The problem
Arrange the lines of the material into a numbered list, omitting blank lines, beginning with the line that contains "Click the volume speaker icon" and continuing through the line that contains "Click the bang".

Working data
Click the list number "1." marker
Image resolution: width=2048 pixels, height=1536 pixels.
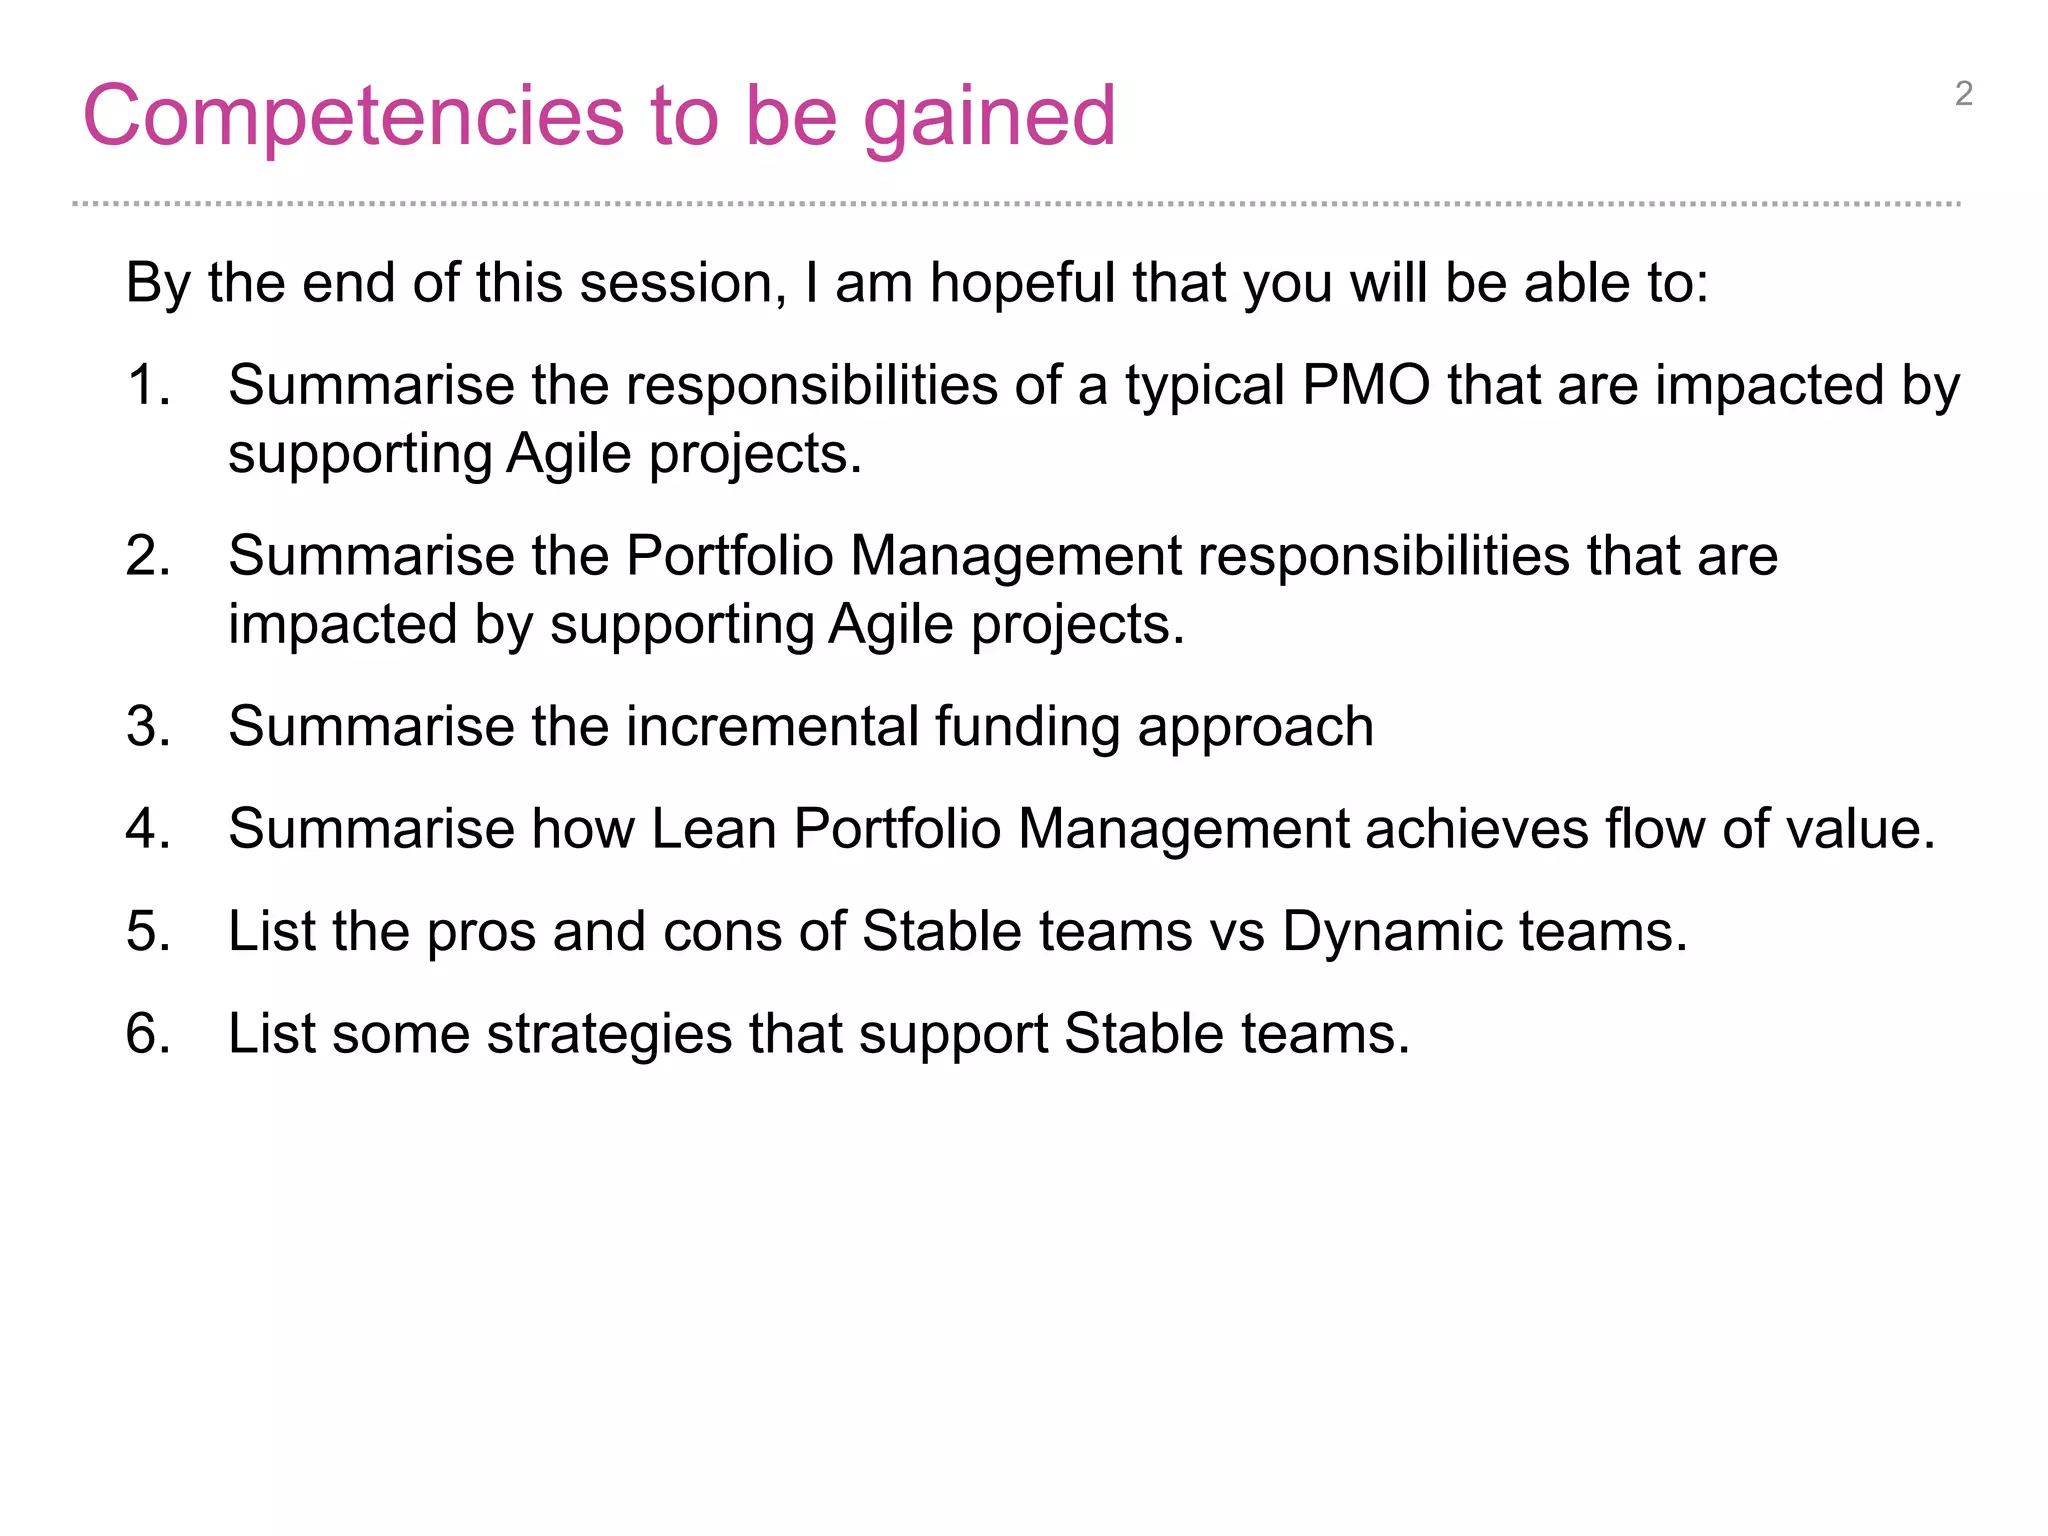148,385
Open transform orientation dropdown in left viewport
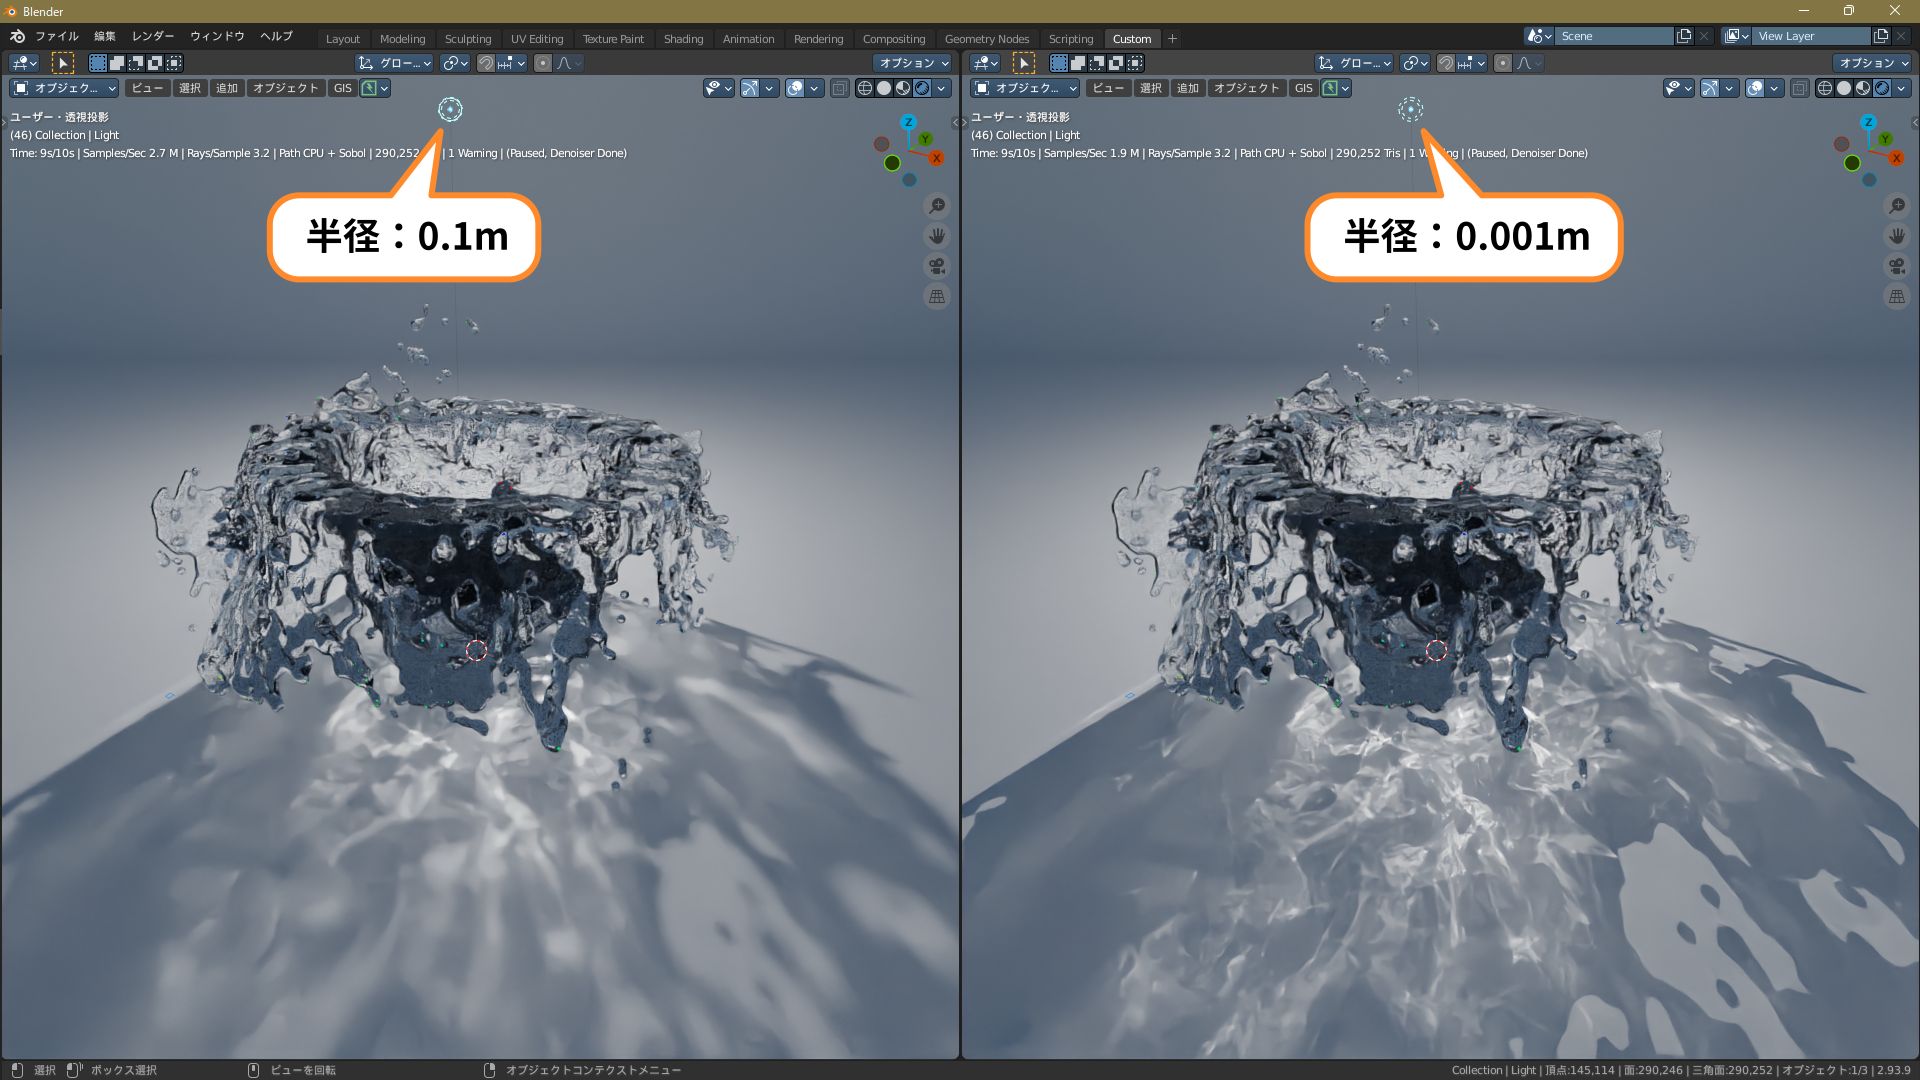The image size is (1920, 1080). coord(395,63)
...
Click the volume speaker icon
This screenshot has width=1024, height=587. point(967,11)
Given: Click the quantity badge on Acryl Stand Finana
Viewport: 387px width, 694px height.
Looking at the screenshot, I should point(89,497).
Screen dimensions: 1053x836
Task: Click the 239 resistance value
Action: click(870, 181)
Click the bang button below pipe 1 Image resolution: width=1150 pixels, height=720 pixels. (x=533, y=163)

Task answer
1. Click the volume speaker icon
2. This screenshot has width=1024, height=587. point(967,11)
3. Given: Click the quantity badge on Acryl Stand Finana
4. Viewport: 387px width, 694px height.
5. Looking at the screenshot, I should point(89,497).
6. Screen dimensions: 1053x836
7. Task: Click the 239 resistance value
8. Action: click(870, 181)
9. Click the bang button below pipe 1 Image resolution: width=1150 pixels, height=720 pixels. (x=533, y=163)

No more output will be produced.